A thin world, resting on a common weakness, shredded away now like tissue paper. Turning, Charlie saw a group of effeminate young men installing themselves in a corner.

“Nothing affects them,” he thought. “Stocks rise and fall, people loaf or work, but they go on forever.” The place oppressed him. He called for the dice and shook with Alix for the drink.

“Here for long, Mr. Wales?”

“I’m here for four or five days to see my little girl.”

“Oh-h! You have a little girl?”

Outside, the fire-red, gas-blue, ghost-green signs shone smokily through the tranquil rain. It was late afternoon and the streets were in movement; the bistros gleamed. At the corner of the Boulevard des Capucines he took a taxi. The Place de la Concorde moved by in pink majesty; they crossed the logical Seine, and Charlie felt the sudden provincial quality of the left bank.
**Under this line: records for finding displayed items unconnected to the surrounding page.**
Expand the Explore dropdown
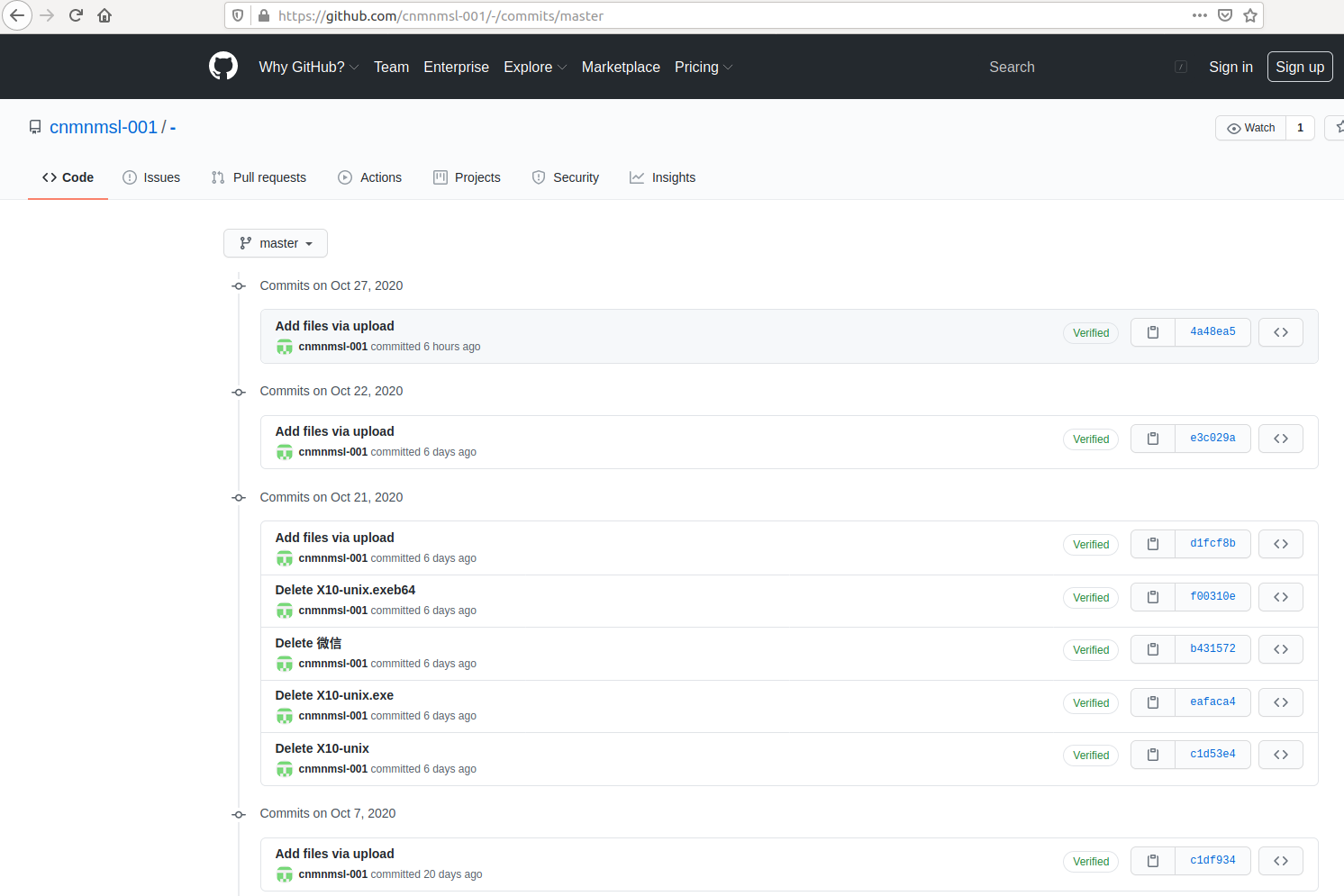The height and width of the screenshot is (896, 1344). point(534,67)
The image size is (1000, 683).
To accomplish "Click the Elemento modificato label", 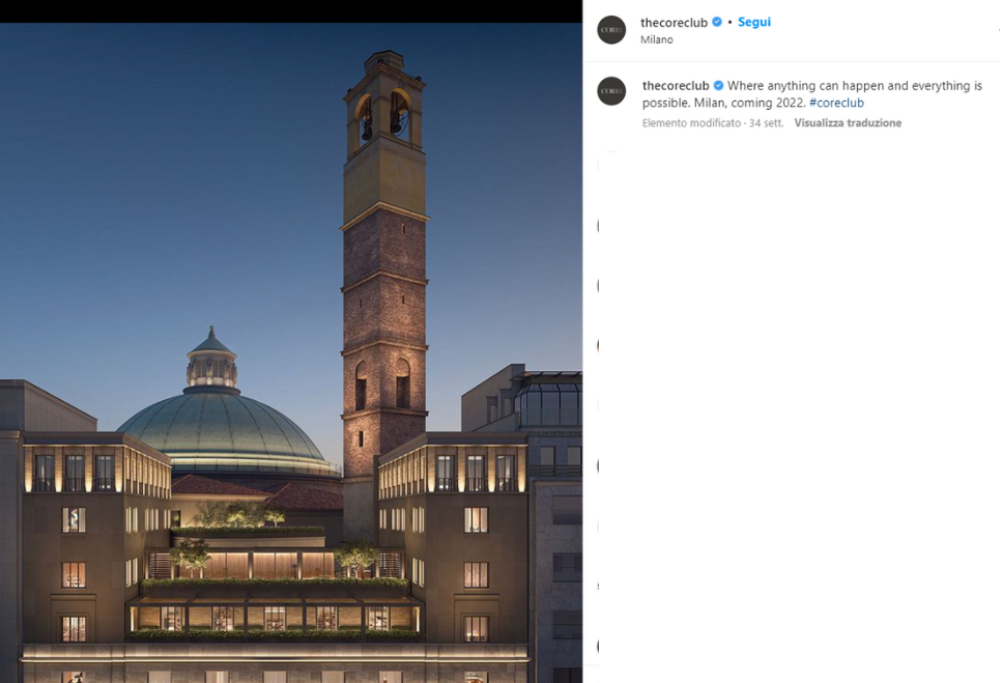I will click(691, 123).
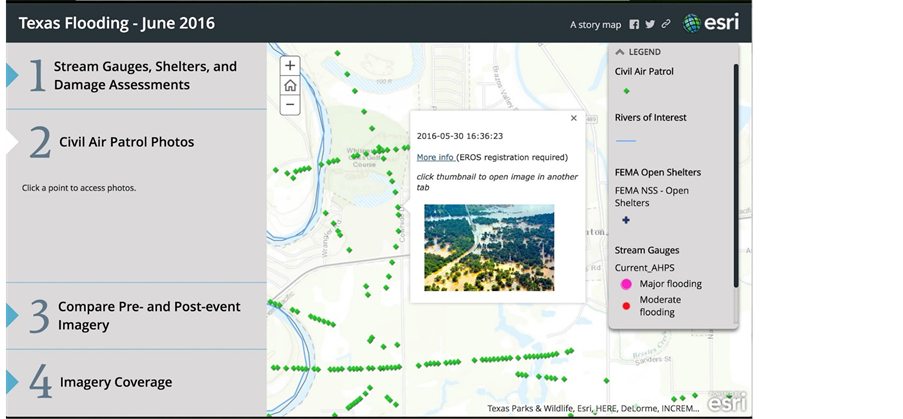This screenshot has width=903, height=419.
Task: Open the Esri logo in header
Action: click(x=711, y=23)

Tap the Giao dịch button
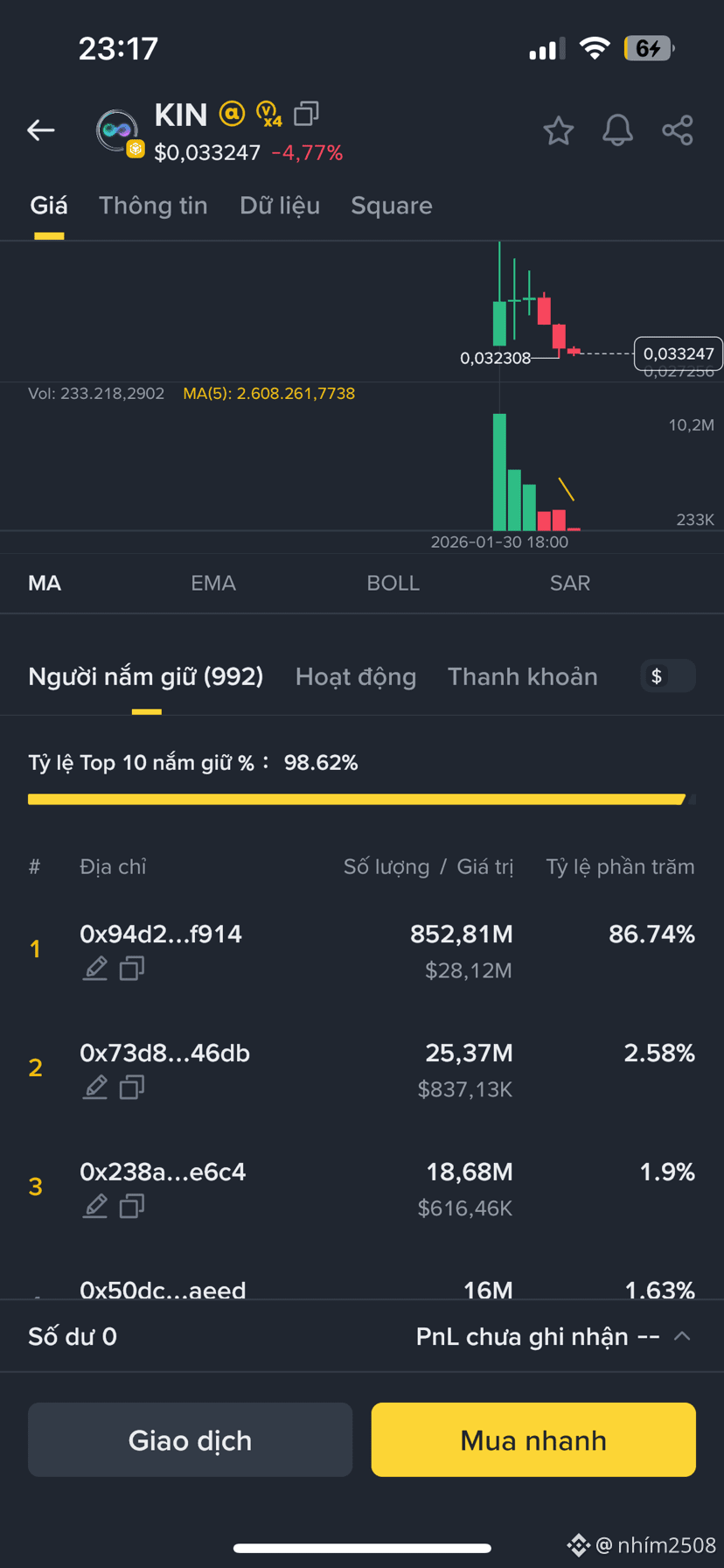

“I spoiled this city for myself,” he thought. “I didn’t realize it, but the days came along one after another, and then two years were gone, and everything was gone, and I was gone.”

He was thirty-five, a handsome man, with the Irish mobility of his face sobered by a deep wrinkle between his eyes. As he rang his brother-in-law’s bell in the Rue Palatine, the wrinkle deepened till it pulled down his brows; he felt a cramping sensation in his belly. From behind the maid who opened the door darted a lovely little girl of nine who shrieked “Daddy!” and flew up, struggling like a fish, into his arms. She pulled his head around by one ear and set her cheek against his.

“My old pie,” he said.

“Oh, daddy, daddy, daddy, daddy, dads, dads, dads!”

She drew him into the salon, where the family waited, a boy and girl his daughter’s age, his sister-in-law and her husband. He greeted Marion with his voice pitched carefully to avoid either feigned enthusiasm or dislike, but her response was more frankly tepid, and she minimized her expression of unalterable distrust by directing her regard toward his child. The two men clasped hands in a friendly way and Lincoln Peters rested his for a moment on Charlie’s shoulder.